**Textauszug**
--- --- ---

Da konnte ich im vergangenen Jahr stolz berichten, dass Dresden in die
UNESCO-Liste des Weltkulturerbes aufgenommen wurde und dann das: Dresden steht auf der Roten Liste der bedrohten Welterbe. Dort stehen sonst eher Stätten in Ländern, die unter Diktatur leiden oder Kulturgütern generell keinen Schutz gewähren, beziehungsweise ihr Geld in Rüstung stecken.
Doch warum steht Dresden dort? Vor über zehn Jahren wurde der Bau einer Elbbrücke beschlossen. Die Waldschlösschenbrücke geht nun quer durch jenes Elbtal, das im vergangenen Jahr wegen seiner unvergleichlichen Kulturlandschaft von der UNESCO geehrt wurde. Wie bereits berichtet, gab es einen Bürgerentscheid, in dem die Mehrheit der Dresdner für die Brücke ihre Stimme abgab. Davon, dass die Brücke den Welterbestatus bedrohen könnte, wusste damals niemand etwas. Nicht einmal die UNESCO wusste Bescheid, war die Elbquerung doch in einer Übersicht falsch lokalisiert worden (im Gesamtgutachten standen die korrekten Angaben, doch war es für viele wohl zu mühsam, die ausführliche Version zu lesen). Und dann gab es da noch Günther Blobel, seines Zeichens ein Nobelpreisträger, der aus Dresden stammt, aber schon längst nicht mehr hier wohnt. Er warnte früh vor der Brücke und verteufelte sie als Zerschandelung des Elbtals.

--- --- ---

**Gespeicherte Daten**

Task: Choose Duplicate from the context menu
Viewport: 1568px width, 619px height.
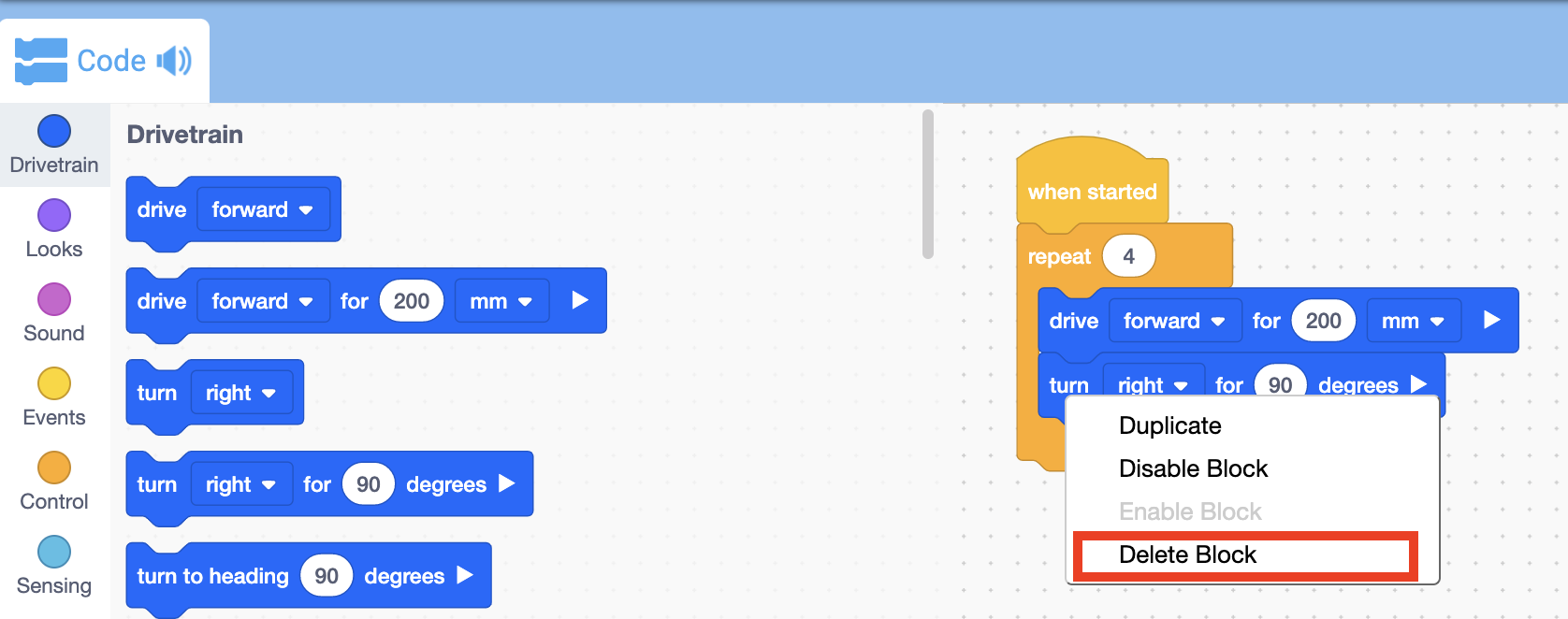Action: pos(1169,425)
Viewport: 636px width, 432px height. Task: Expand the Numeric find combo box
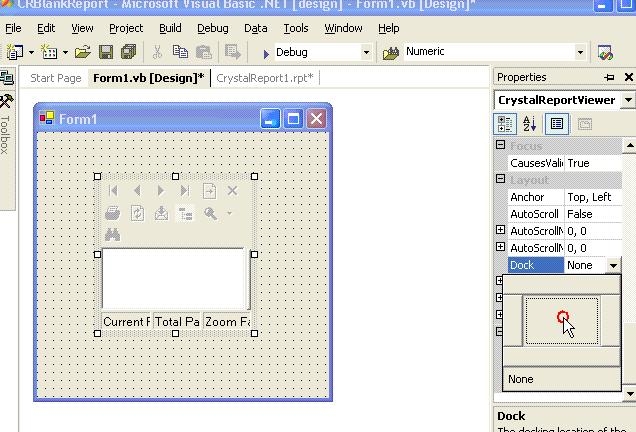pyautogui.click(x=580, y=52)
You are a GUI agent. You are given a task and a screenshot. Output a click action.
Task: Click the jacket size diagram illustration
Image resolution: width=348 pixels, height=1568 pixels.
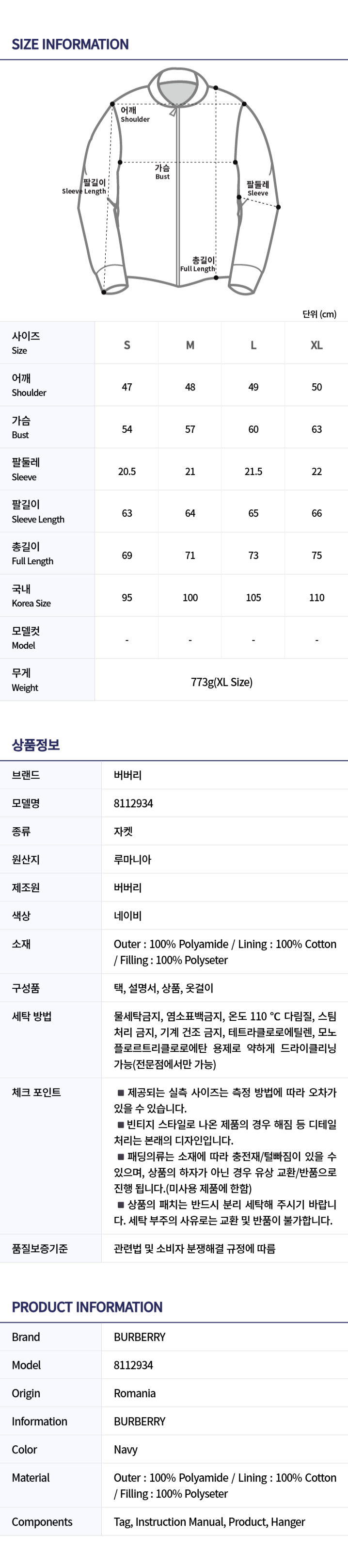[x=178, y=181]
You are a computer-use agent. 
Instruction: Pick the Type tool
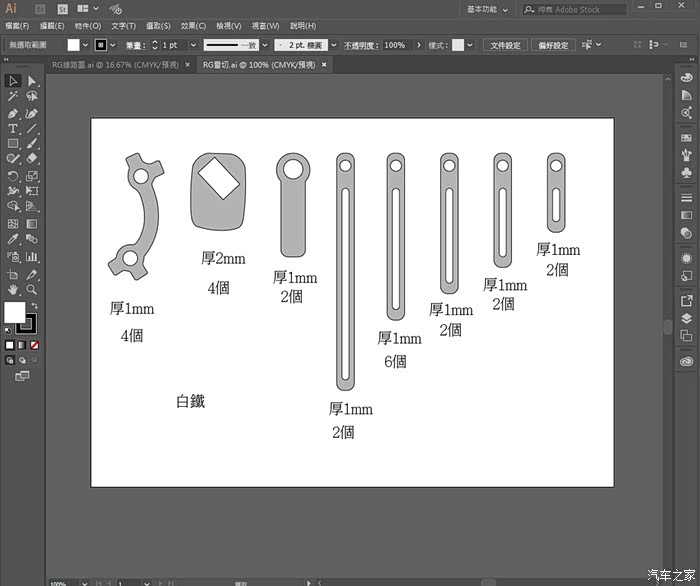[x=13, y=129]
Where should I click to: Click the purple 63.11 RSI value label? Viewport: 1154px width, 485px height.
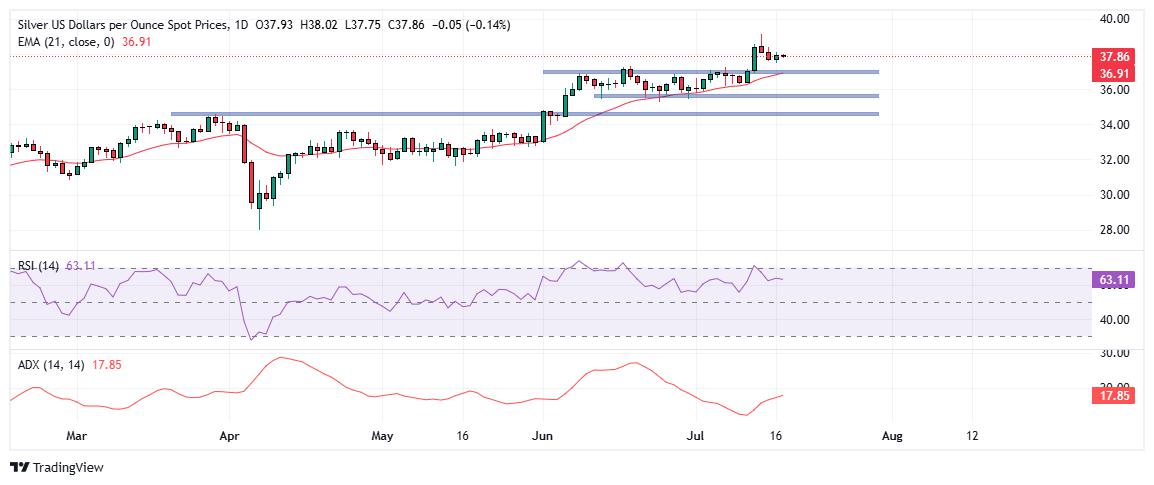(x=1115, y=279)
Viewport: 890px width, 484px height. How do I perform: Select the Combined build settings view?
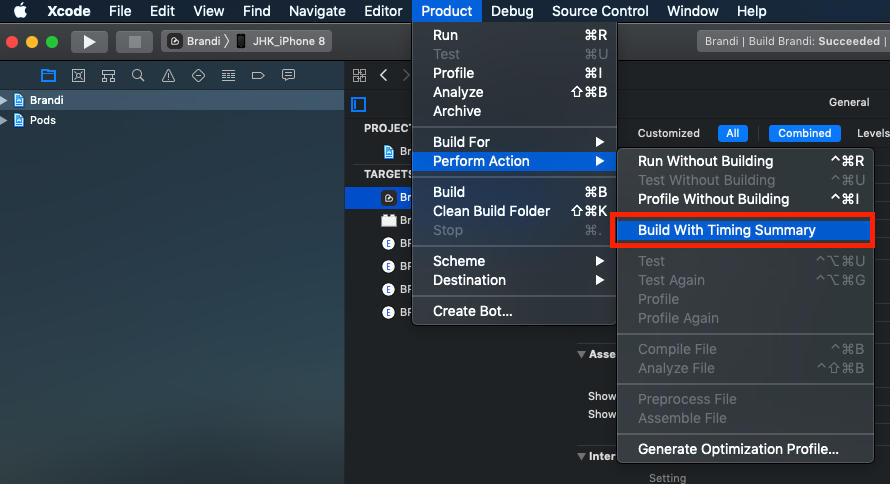pos(804,133)
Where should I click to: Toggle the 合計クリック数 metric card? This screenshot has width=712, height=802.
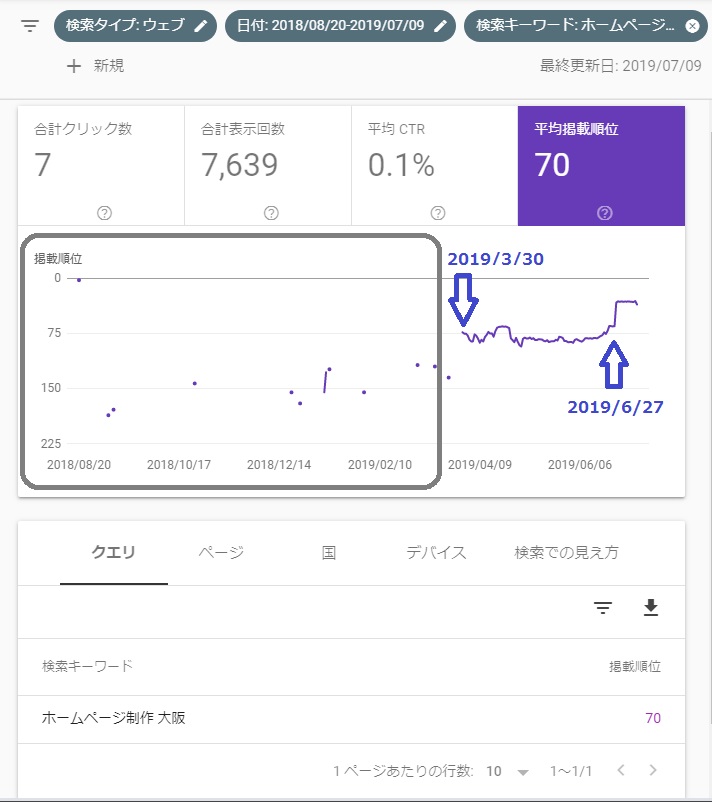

--- --- ---

**Aufgabenstellung**
[1] Beantworten Sie zum Text über die Dresdner Waldschlösschenbrücke diese Fragen:
(a) Welche Stätten stehen sonst eher auf der Roten Liste der bedrohten Welterbe?
(b) Warum wusste auch die UNESCO nichts von der Bedrohung?
(c) Als was verteufelte Günther Blobel die Brücke?
[2] Bitte führen Sie den Text über die Dresdner Waldschlösschenbrücke nach seinem letzten Satz weiter.
Die Zeilen sind eigenständiges Material und gehören nicht zum Text über die Dresdner Waldschlösschenbrücke.

**Erwartete Ergebnisse**
[1]
(a) Stätten in Ländern, die unter Diktatur leiden oder Kulturgütern generell keinen Schutz gewähren oder ihr Geld in Rüstung stecken.
(b) Die Elbquerung war in einer Übersicht falsch lokalisiert worden.
(c) Als Zerschandelung des Elbtals.

[2]
Hier kommen wir zu einem grundsätzlichen Problem dieser Weltkulturerbeliste. Über zwei Drittel der aufgenommenen Orte liegen in Europa. In Europa aber investieren die meisten Länder viel Geld in den Erhalt kultureller Güter, auch Ruinen. Nicht nur aus Vergangenheitsliebe, sondern auch aus geschäftlichen Interessen, weil schließlich viele Touristen von überragenden Kulturdenkmälern angelockt werden. Es wird aber auch viel Geld in Infrastrukturmaßnahmen, Wirtschaft und Architektur investiert. Die meisten Gebiete und Gebäude auf der Liste wollen sich weiterentwickeln und kein Museum sein. In Dresdens Fall wurde auch ausdrücklich von einer sich entwickelnden Landschaft gesprochen, ohne diese Formulierung näher zu definieren. Doch während anderswo Kulturdenkmäler aus politischen oder religiösen Gründen wirklich bedroht sind, braucht es in Europa so genannte Intellektuelle, die als Bedenkenträger auftreten und Entwicklungen nach Ästhetischen Kriterien beurteilen, um Alarm bei der UNESCO zu schlagen.
Aber die Debatte um die ästhetische Bedeutung der Waldschlösschenbrücke allein hätte Dresden nicht auf die Rote Liste gebracht. Es brauchte in Vilnius vor zwei Wochen noch einen norwegischen Kommissar, der Stimmung gegen Dresden machte, damit die Delegierten der UNESCO überzeugt wurden, im Elbtal einzuschreiten.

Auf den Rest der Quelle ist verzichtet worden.